» **Data shown**:
## begin

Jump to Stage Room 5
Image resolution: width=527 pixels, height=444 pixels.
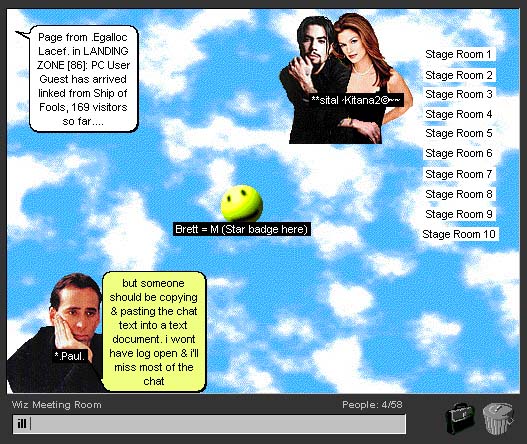point(458,133)
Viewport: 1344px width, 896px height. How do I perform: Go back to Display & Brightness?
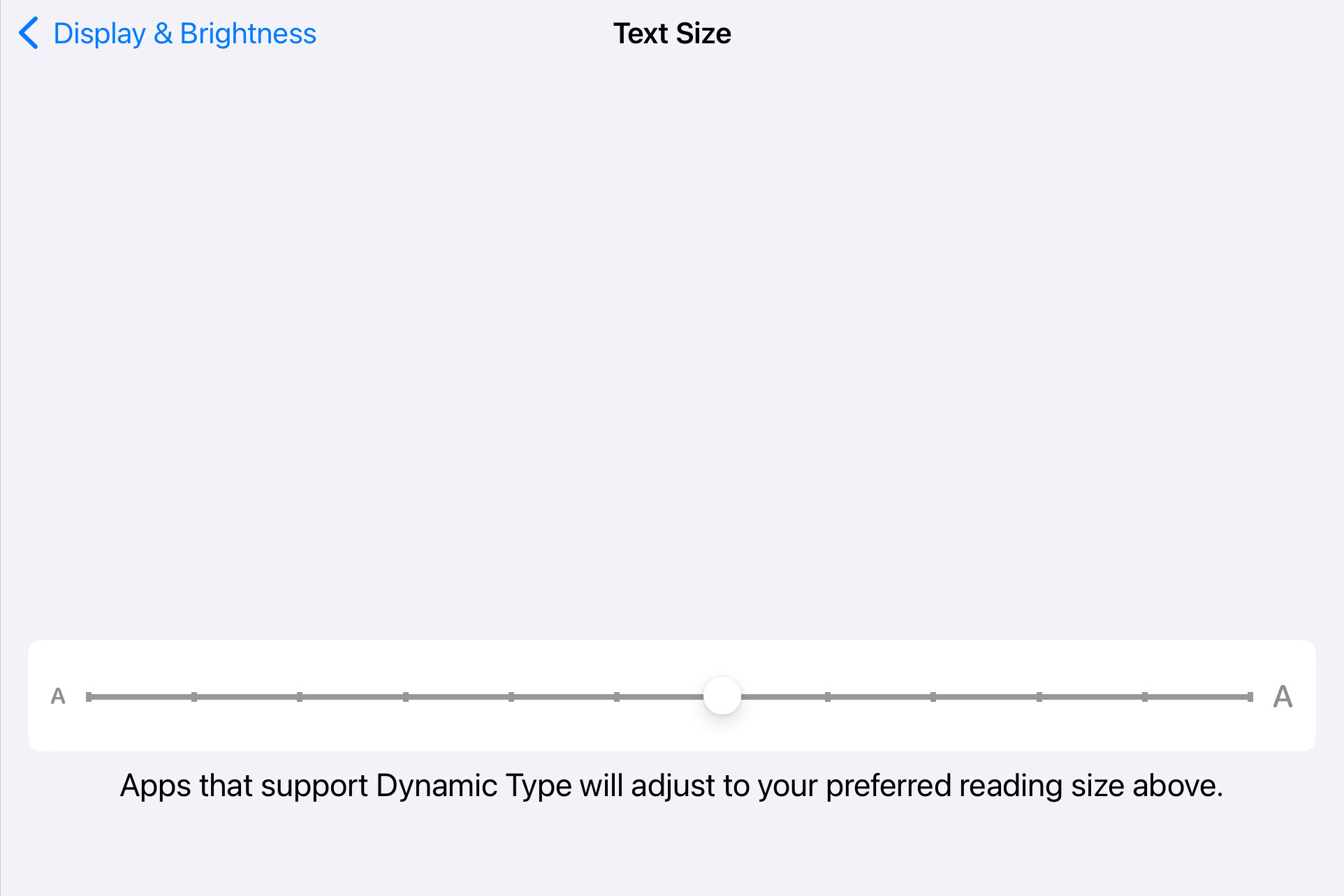click(x=184, y=34)
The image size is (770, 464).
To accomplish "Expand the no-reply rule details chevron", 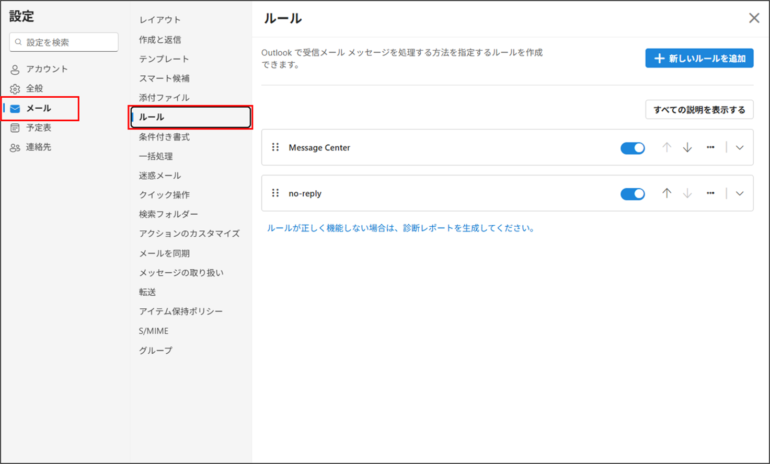I will [740, 194].
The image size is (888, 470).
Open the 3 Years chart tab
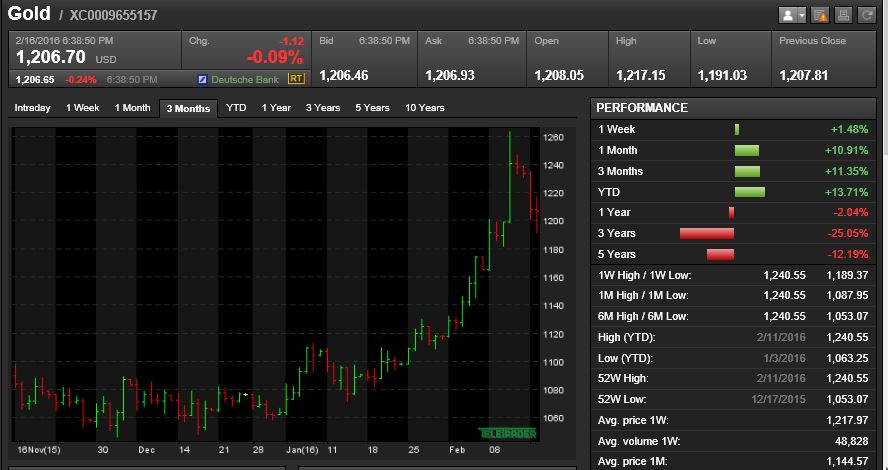[322, 108]
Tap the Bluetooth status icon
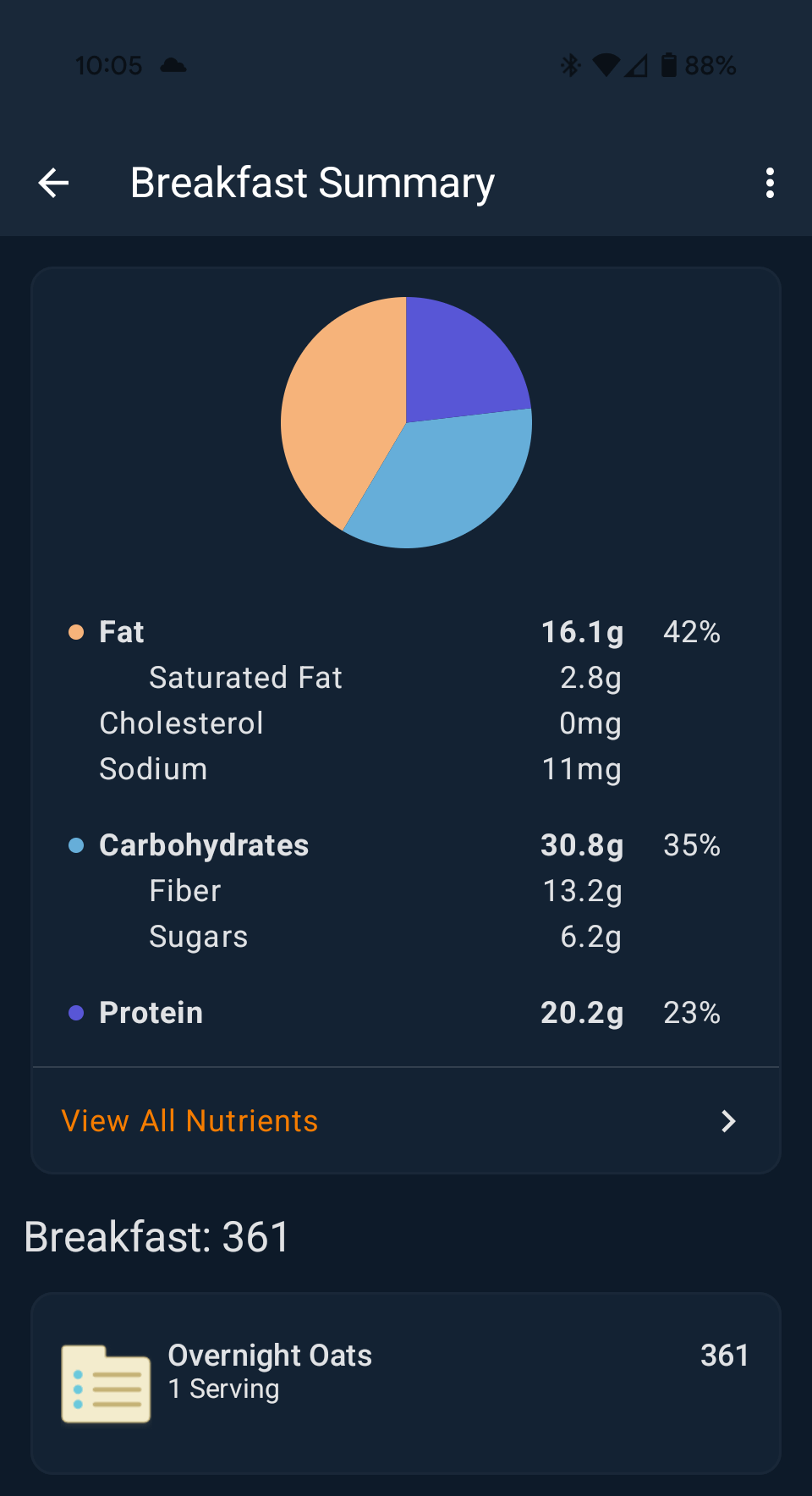The width and height of the screenshot is (812, 1496). [570, 65]
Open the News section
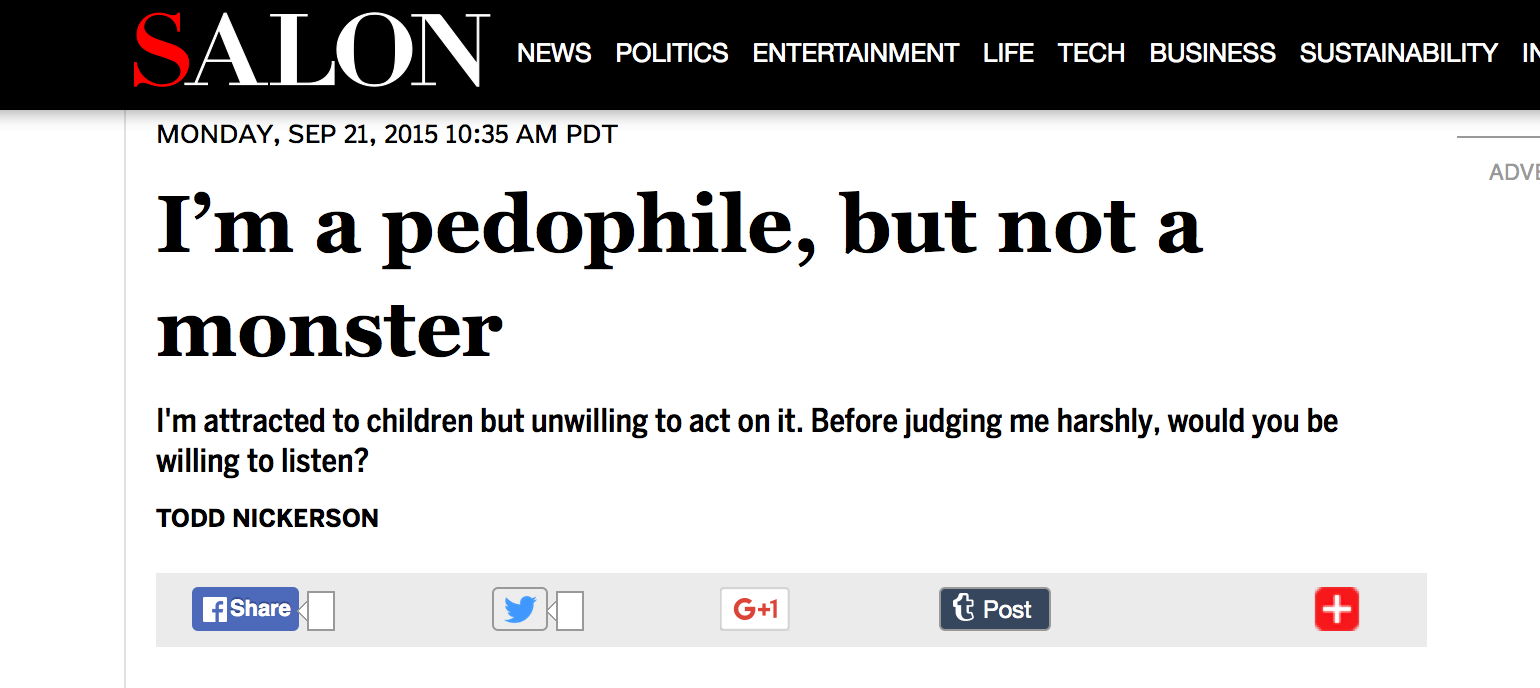Image resolution: width=1540 pixels, height=688 pixels. coord(554,53)
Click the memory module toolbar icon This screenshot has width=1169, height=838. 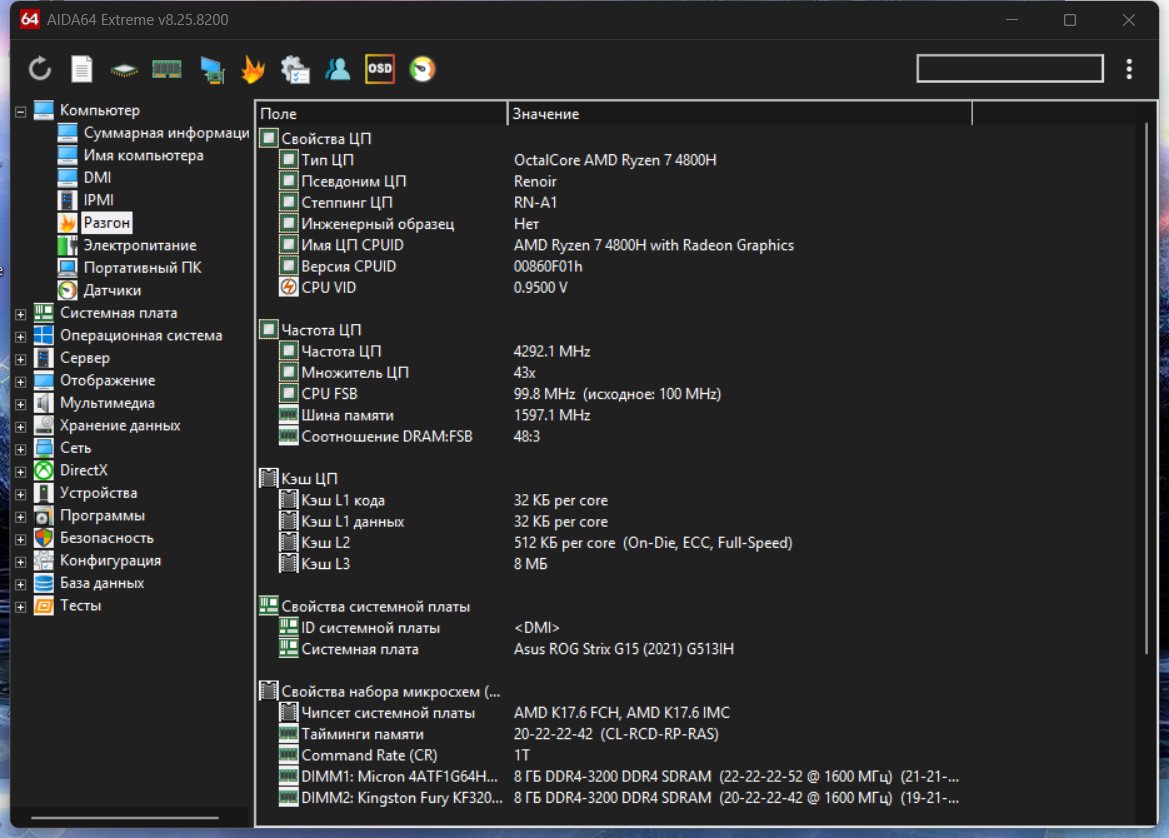(x=166, y=69)
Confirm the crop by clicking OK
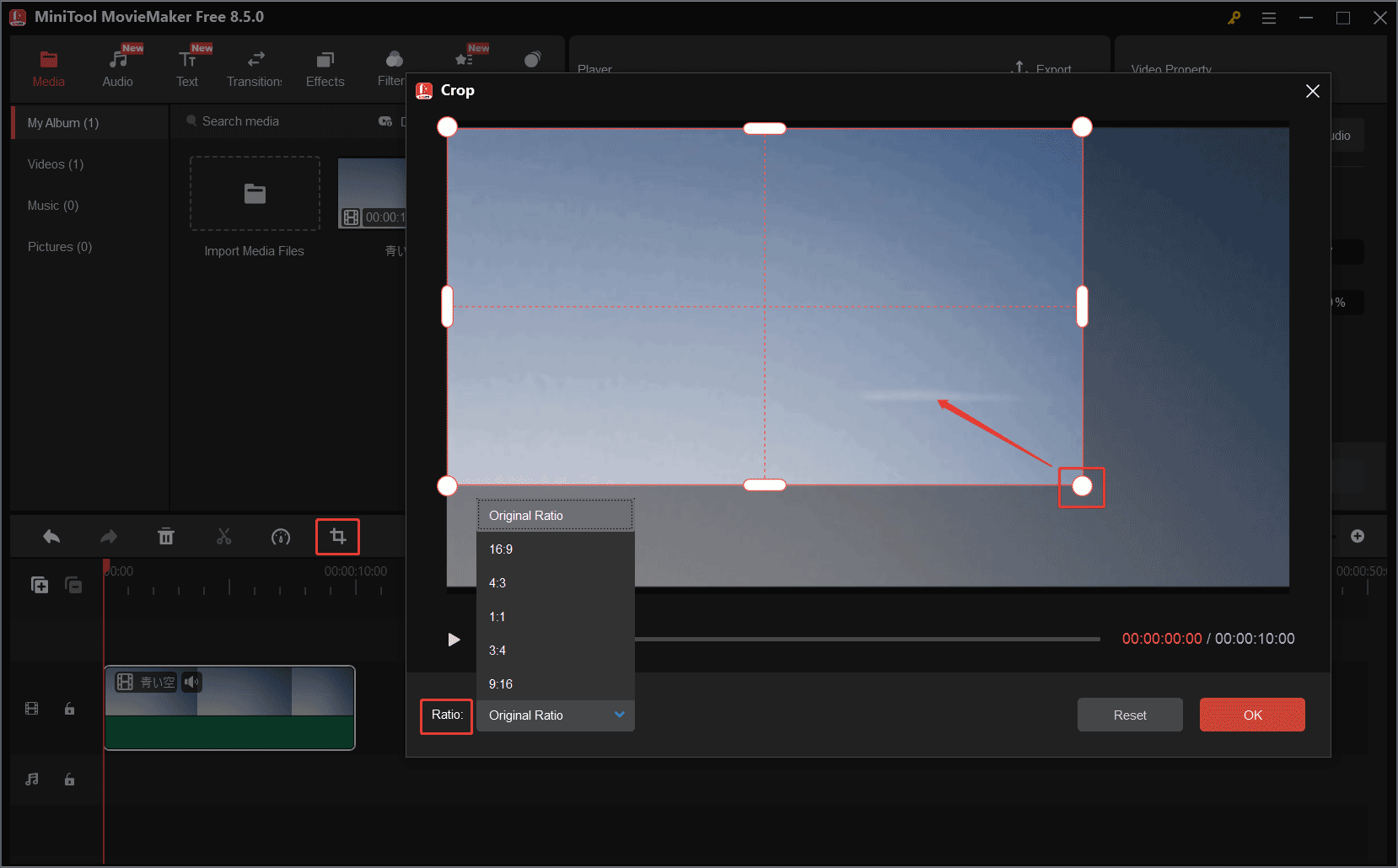The width and height of the screenshot is (1398, 868). [1252, 714]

## end

» **Given exercise**:
Copy the records from the line containing "Tap the Bluetooth status icon" through the line containing "Image resolution: width=1540", both included, leaving out the pictures.

» **Solution below**:
Tap the Bluetooth status icon
The width and height of the screenshot is (812, 1496). [570, 65]
Open the News section
Image resolution: width=1540 pixels, height=688 pixels. coord(554,53)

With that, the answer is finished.